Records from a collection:
━━━━━━━━━━━━━━━━━━━━━━━━━━━━━━

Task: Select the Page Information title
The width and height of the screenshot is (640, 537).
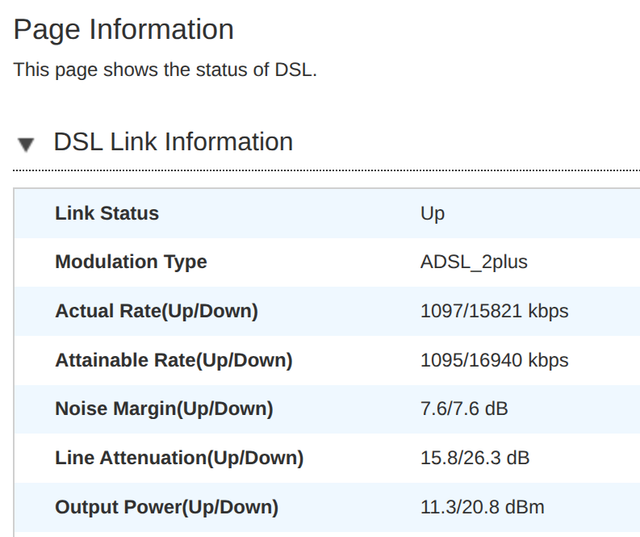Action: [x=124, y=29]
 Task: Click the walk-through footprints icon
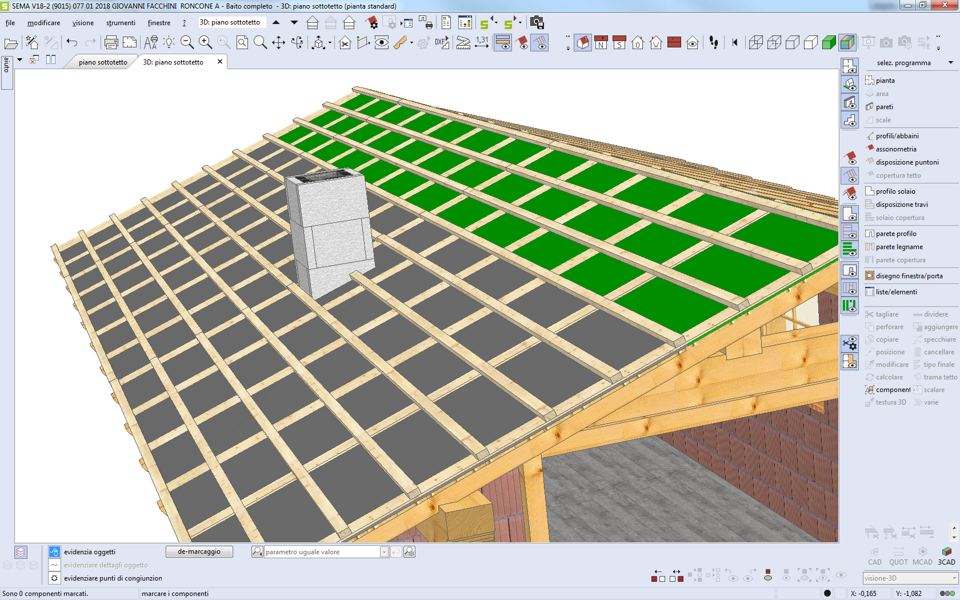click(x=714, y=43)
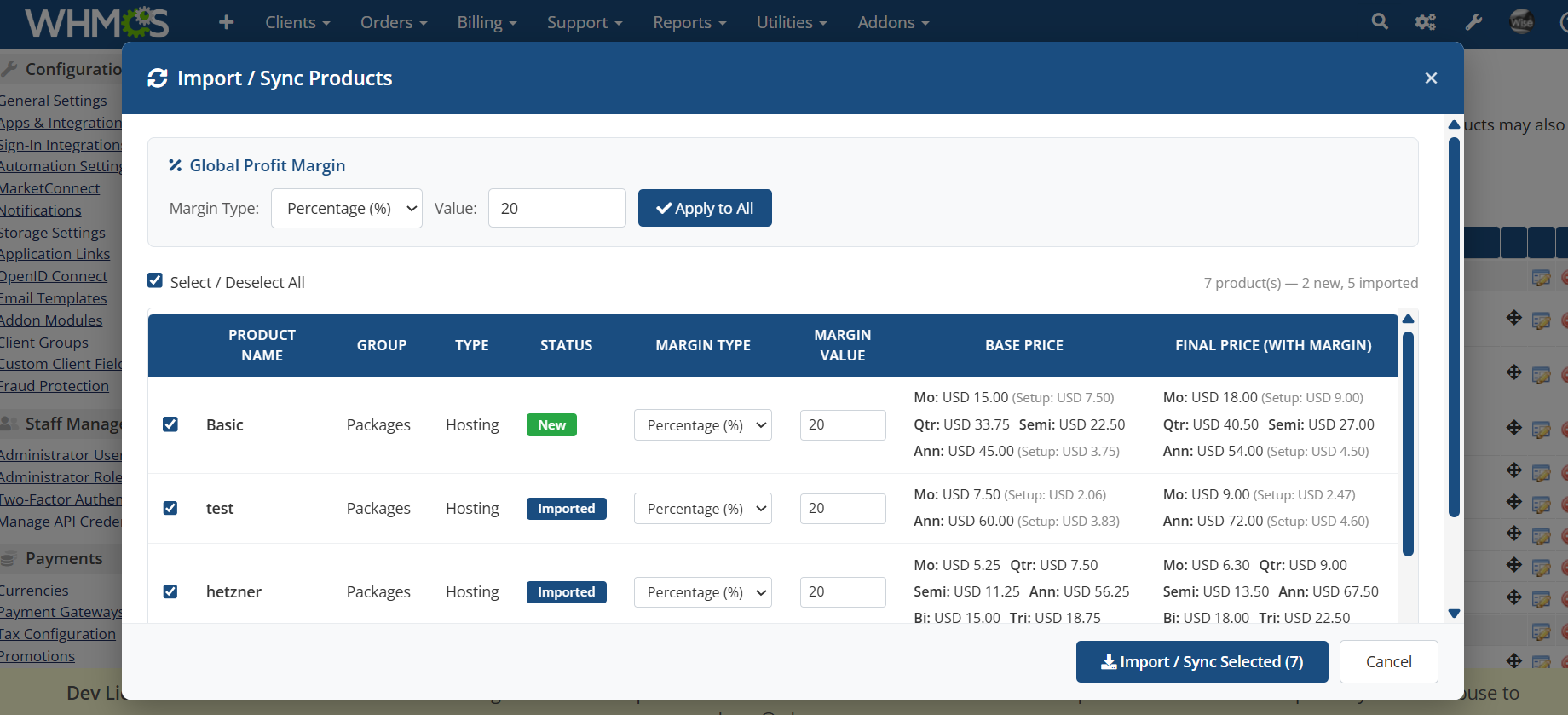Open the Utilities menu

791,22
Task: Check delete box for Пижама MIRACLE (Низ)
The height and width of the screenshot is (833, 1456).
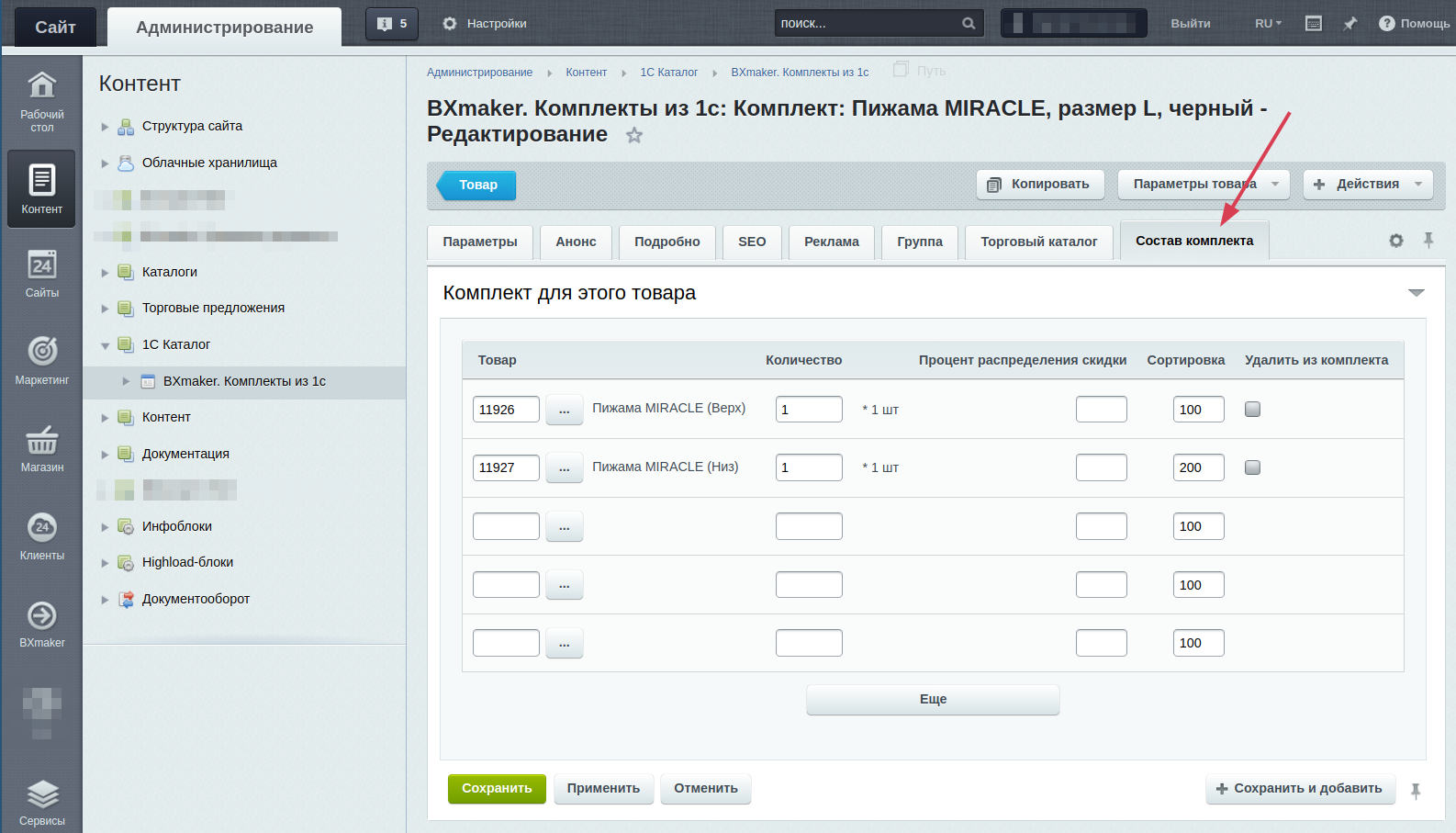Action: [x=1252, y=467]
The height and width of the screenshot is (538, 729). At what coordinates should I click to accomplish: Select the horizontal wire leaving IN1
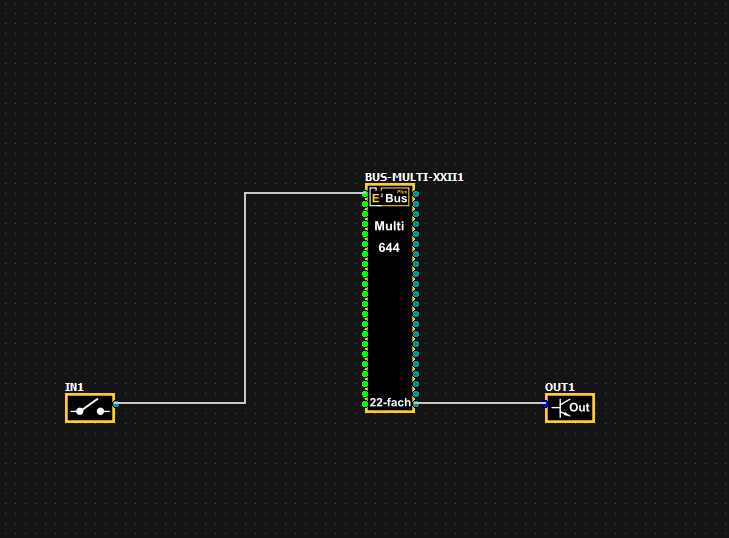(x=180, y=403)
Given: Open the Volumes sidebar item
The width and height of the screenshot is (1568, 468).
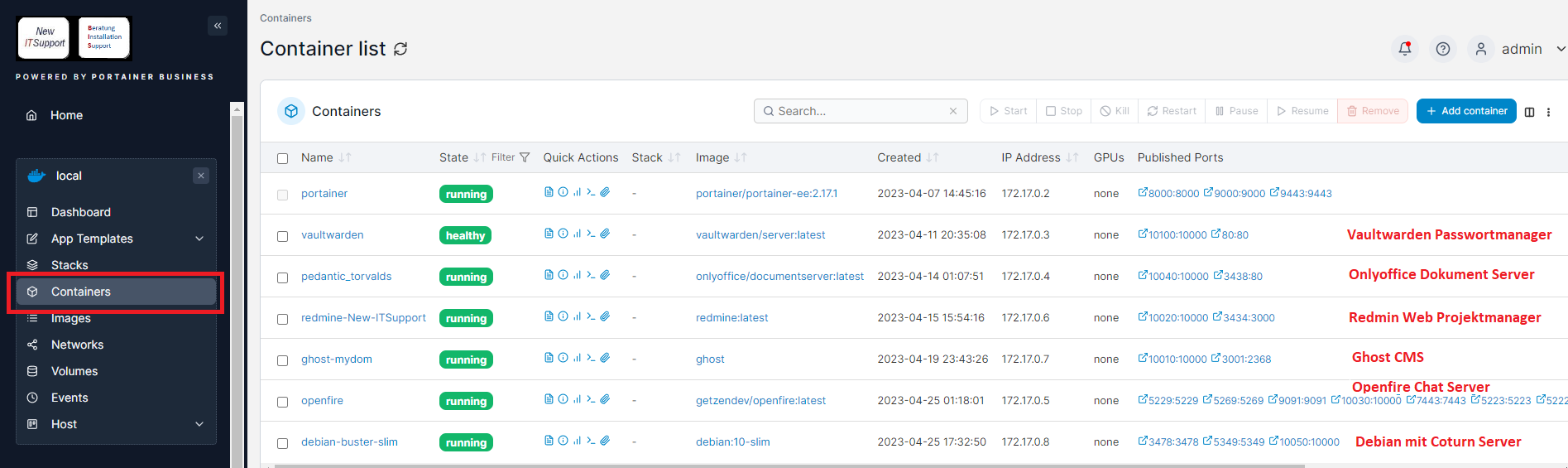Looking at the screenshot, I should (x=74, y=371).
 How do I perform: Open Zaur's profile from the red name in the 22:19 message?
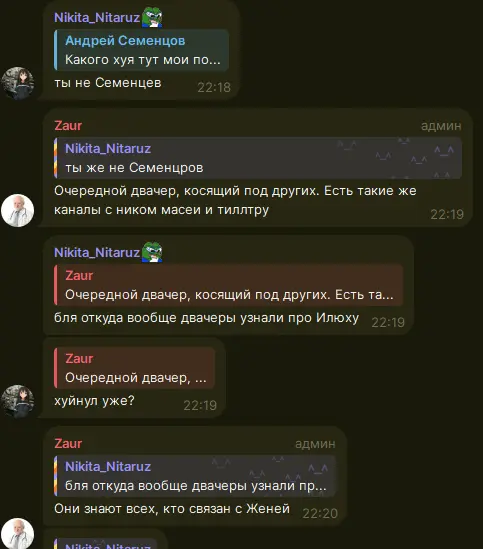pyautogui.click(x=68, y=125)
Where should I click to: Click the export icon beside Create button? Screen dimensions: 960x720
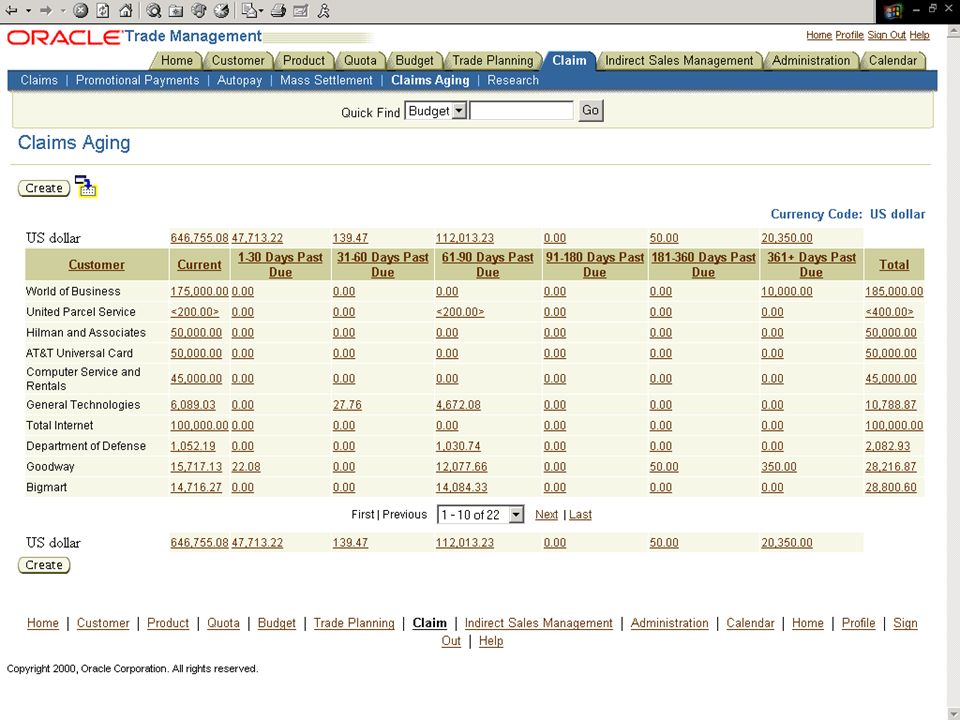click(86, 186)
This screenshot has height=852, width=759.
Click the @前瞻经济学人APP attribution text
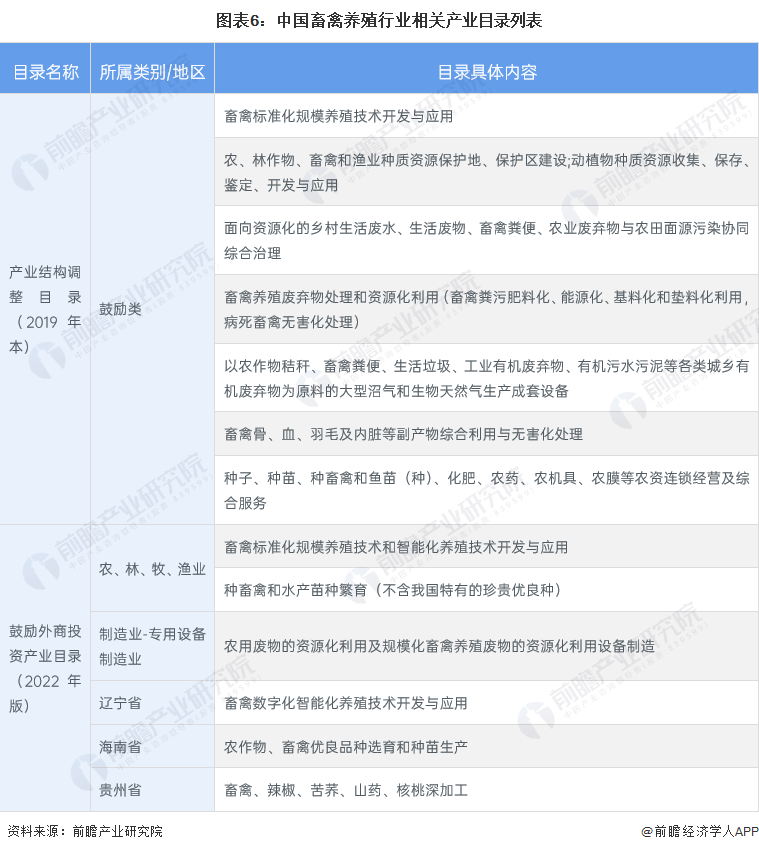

━━━━━━━━━━━━━━━━━━━━━━━━━━━━━━

The lines wanted are those from the one with "How do I perform: Open" to the end of the entries above, repeated exactly, both ends included. Leave out the pictures.

 How do I perform: Open Zaur's profile from the red name in the 22:19 message?
pyautogui.click(x=68, y=125)
Where should I click to: Click the export icon beside Create button? Screen dimensions: 960x720
click(86, 186)
This screenshot has height=852, width=759.
Click the @前瞻经济学人APP attribution text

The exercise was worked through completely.